Na ótica tributária não é diferente. Um recente levantamento realizado pelo Sindifisco Nacional, sindicato dos auditores-fiscais da Receita Federal, com base nos dados do Imposto de Renda (IR) pessoa física de 2022 (ano base 2021), evidenciaram que milionários pagam menos imposto de renda do que professores, enfermeiros e policiais.
De acordo com o levantamento, contribuintes que ganham mais de 160 salários mínimos (R$ 176 mil por mês ou R$ 2,1 milhões no ano) pagaram uma alíquota efetiva média de IR de menos de 5,5%. Enquanto isso, essa mesma alíquota foi superior para professores de ensino fundamental (8,1%), enfermeiros (8,8%), bancários (8,6%) e assistentes sociais (8,8%), categorias que declararam rendimentos totais abaixo de R$ 8 mil ao mês ou menos de R$ 94 mil ao ano. Os policiais militares (8,9%) e médicos (9,4%) também pagaram uma alíquota do IR acima da que foi paga pelos milionários, respectivamente R$ 8.750,00 e R$ 34.600,00 ao mês.
Conforme aponta o Sindifisco, o principal fator que explica essa contradição é que os milionários contam com uma benesse garantida pelo sistema tributário. Parte significativa do rendimento desses privilegiados vem do recebimento de lucros e dividendos das suas empresas, renda que é isenta de tributação no país desde 1996. Insta salientar que o Brasil é uma das poucas nações que não taxa lucros e dividendos.

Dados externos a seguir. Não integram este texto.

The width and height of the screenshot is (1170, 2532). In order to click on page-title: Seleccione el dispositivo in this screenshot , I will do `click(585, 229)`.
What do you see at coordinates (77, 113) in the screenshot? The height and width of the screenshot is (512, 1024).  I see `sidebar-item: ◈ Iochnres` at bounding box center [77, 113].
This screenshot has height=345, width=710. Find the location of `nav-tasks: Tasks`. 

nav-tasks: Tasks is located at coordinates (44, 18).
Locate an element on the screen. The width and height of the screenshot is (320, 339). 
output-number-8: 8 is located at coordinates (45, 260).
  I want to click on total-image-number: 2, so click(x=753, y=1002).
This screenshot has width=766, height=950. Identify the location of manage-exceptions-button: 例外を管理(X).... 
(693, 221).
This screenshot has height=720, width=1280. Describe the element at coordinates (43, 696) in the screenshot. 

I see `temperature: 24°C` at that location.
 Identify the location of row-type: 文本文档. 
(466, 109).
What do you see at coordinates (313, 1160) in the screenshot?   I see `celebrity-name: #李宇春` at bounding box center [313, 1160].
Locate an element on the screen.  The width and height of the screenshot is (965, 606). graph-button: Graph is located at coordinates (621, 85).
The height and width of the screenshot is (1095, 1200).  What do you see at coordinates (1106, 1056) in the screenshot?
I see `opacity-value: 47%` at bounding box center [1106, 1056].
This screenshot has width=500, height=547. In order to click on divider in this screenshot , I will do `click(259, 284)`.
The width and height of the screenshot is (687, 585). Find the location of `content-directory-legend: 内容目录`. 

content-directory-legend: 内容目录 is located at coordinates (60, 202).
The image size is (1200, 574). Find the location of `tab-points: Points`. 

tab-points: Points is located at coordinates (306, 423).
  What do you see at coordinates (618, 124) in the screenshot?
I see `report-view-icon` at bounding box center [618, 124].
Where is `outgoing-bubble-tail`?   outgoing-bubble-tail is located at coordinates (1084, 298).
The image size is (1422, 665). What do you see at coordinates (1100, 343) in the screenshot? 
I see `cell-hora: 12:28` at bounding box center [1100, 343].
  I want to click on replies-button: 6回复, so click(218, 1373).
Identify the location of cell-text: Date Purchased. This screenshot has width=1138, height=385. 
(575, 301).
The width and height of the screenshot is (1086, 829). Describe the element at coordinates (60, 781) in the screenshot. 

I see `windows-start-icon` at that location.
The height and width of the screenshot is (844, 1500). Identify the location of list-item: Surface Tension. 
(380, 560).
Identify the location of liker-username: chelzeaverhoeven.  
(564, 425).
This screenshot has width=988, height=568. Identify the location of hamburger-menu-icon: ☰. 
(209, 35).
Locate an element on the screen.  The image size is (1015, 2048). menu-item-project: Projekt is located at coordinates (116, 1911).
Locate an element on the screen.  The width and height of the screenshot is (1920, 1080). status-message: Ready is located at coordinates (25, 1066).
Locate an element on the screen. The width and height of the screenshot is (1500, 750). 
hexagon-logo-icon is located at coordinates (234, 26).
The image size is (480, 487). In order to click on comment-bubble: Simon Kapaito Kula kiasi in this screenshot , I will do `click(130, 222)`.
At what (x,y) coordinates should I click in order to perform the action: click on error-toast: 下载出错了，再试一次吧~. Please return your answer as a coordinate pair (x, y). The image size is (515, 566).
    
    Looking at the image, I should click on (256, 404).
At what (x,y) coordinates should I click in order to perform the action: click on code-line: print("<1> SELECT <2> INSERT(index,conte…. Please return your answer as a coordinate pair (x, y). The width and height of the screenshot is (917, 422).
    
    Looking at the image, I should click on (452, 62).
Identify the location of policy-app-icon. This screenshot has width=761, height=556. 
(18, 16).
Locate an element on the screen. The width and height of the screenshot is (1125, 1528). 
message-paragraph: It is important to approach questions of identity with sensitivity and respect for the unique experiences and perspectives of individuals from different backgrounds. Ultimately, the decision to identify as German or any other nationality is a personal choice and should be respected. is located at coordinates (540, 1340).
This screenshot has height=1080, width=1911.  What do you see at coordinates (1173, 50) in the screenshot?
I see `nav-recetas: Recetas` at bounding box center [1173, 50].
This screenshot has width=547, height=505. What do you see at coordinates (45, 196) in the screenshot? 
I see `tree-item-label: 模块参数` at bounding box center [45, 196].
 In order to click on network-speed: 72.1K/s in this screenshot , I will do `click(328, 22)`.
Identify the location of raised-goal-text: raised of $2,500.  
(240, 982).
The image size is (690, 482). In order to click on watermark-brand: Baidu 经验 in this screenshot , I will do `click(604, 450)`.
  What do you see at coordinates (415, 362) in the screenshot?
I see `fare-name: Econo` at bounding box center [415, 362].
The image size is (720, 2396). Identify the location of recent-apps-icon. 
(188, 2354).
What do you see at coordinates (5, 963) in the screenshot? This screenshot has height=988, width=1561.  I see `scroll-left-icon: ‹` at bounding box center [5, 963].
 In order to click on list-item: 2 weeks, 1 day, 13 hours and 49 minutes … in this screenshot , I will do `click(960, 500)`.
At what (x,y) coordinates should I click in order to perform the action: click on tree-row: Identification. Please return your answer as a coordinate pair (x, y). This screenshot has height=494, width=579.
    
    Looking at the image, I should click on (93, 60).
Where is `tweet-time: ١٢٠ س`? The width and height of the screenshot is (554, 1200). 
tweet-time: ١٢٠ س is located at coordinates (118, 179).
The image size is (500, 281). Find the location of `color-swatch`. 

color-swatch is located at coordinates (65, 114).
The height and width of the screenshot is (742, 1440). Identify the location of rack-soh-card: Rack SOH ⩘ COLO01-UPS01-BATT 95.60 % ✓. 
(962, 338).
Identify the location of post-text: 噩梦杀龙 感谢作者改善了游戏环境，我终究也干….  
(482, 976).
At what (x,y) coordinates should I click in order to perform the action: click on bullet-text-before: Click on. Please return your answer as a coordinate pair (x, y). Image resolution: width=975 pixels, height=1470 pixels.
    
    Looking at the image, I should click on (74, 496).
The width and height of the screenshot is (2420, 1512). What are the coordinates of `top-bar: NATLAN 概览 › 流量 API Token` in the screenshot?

Por outro lado, a classe média compõe sua renda por meio do recebimento de salários, que são tributados na fonte com alíquotas que podem chegar progressivamente a 27,5%, para rendimentos superiores a R$ 4.664,69 por mês. Tais trabalhadores também têm uma parcela de sua renda isenta do IR, porém é uma porção menor do que a usufruída pelos milionários.
Além disso, o levantamento citado destaca que a alíquota do IR paga pelos milionários caiu entre 2019 e 2021, ao mesmo tempo que ocorreu aumento do pagamento de lucro e dividendo das empresas. O topo da estrutura socioeconômica ficou mais rico e pagou menos imposto de renda, proporcionalmente.
Enquanto o IR caiu para os milionários nos últimos anos no Brasil, para os mais pobres e menos privilegiados subiu. O mencionado levantamento evidencia que as pessoas com renda baixa e intermediária, faixas de rendimento de 1 a 15 salários mínimos mensais, pagaram uma alíquota efetiva média do tributo superior entre 2019 e 2021.
A classe trabalhadora está literalmente pagando um preço muito alto pelas distorções do sistema tributário da renda do país. Nas próximas etapas da reforma tributária, a nação terá a possibilidade de debater e construir caminhos para superar as contradições aqui referidas. Na perspectiva da renda, teremos a oportunidade de reduzir desigualdades e injustiças sociais dos Brasis, com o propósito de corrigir distorções e diminuir o peso da carga tributária para os trabalhadores e empreendedores.